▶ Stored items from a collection
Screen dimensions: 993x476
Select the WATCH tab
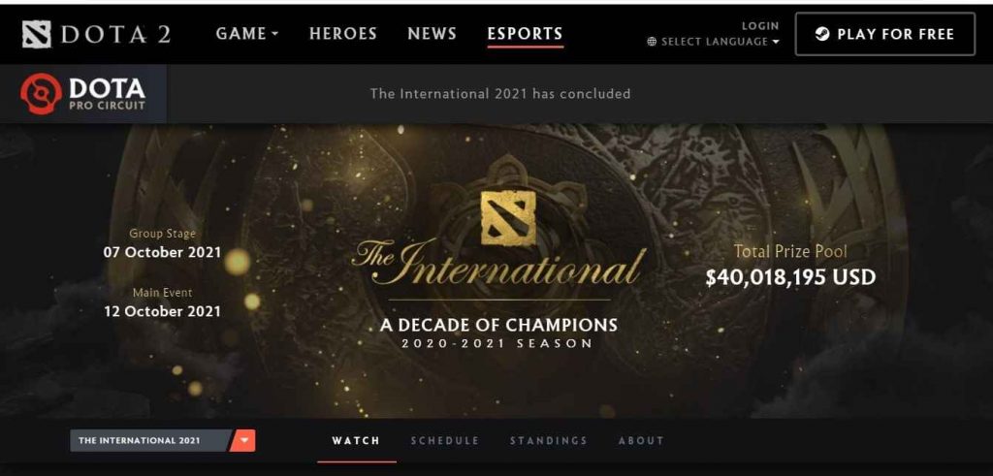tap(356, 440)
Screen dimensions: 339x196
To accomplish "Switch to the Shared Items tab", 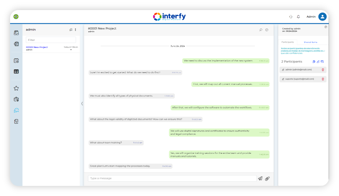I will 310,42.
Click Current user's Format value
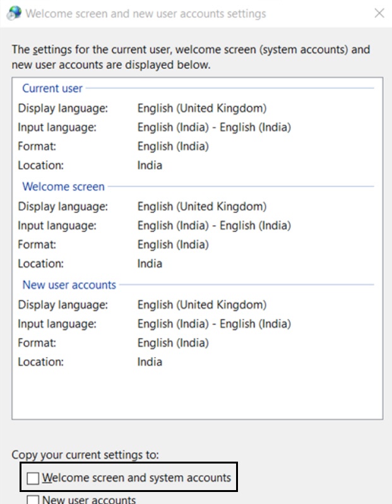 [173, 146]
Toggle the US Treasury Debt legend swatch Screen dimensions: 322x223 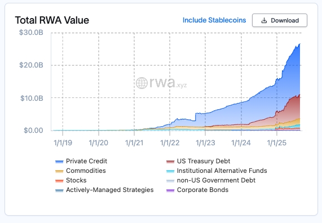pos(170,162)
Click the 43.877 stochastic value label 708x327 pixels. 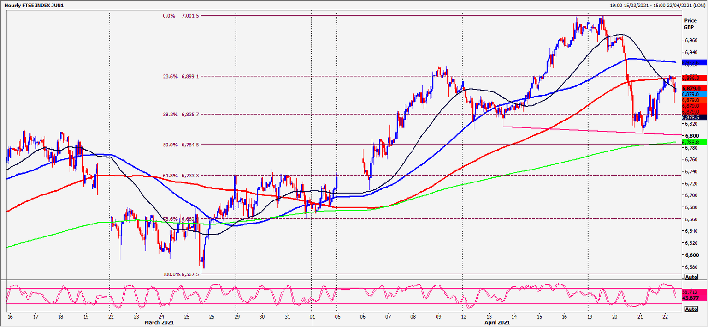[x=690, y=298]
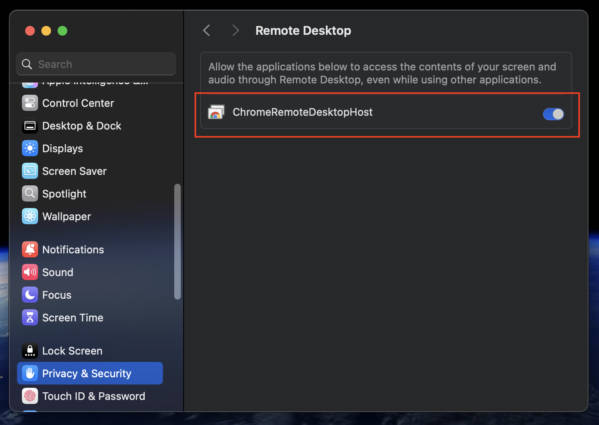Click the green full-screen window button

click(x=62, y=31)
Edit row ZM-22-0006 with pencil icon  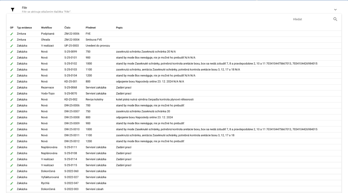pyautogui.click(x=12, y=34)
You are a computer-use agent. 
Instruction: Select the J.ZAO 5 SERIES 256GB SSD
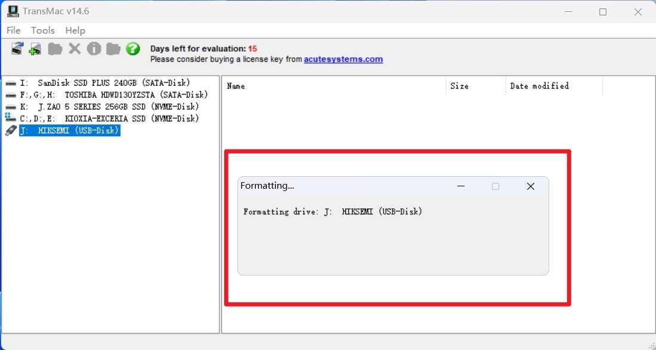[x=109, y=107]
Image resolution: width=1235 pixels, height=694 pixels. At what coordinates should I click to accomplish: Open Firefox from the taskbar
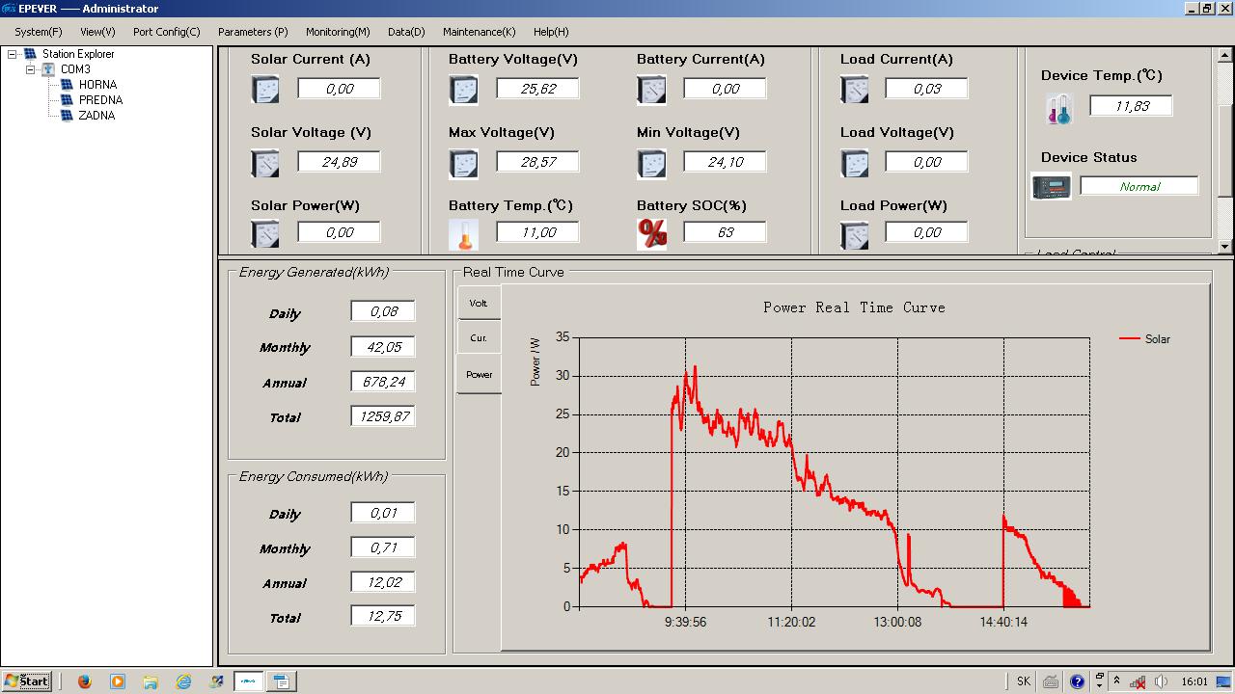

▶ WORK INSTRUCTIONS
Copy out the rows above, starting with the line that contains "You are a computer-use agent." and continuing through the end of the rows. Omit the pictures from your answer.

▶ CORRECT RESULT
You are a computer-use agent. 
Instruction: Select the J.ZAO 5 SERIES 256GB SSD
[x=109, y=107]
Image resolution: width=1235 pixels, height=694 pixels. At what coordinates should I click to accomplish: Open Firefox from the taskbar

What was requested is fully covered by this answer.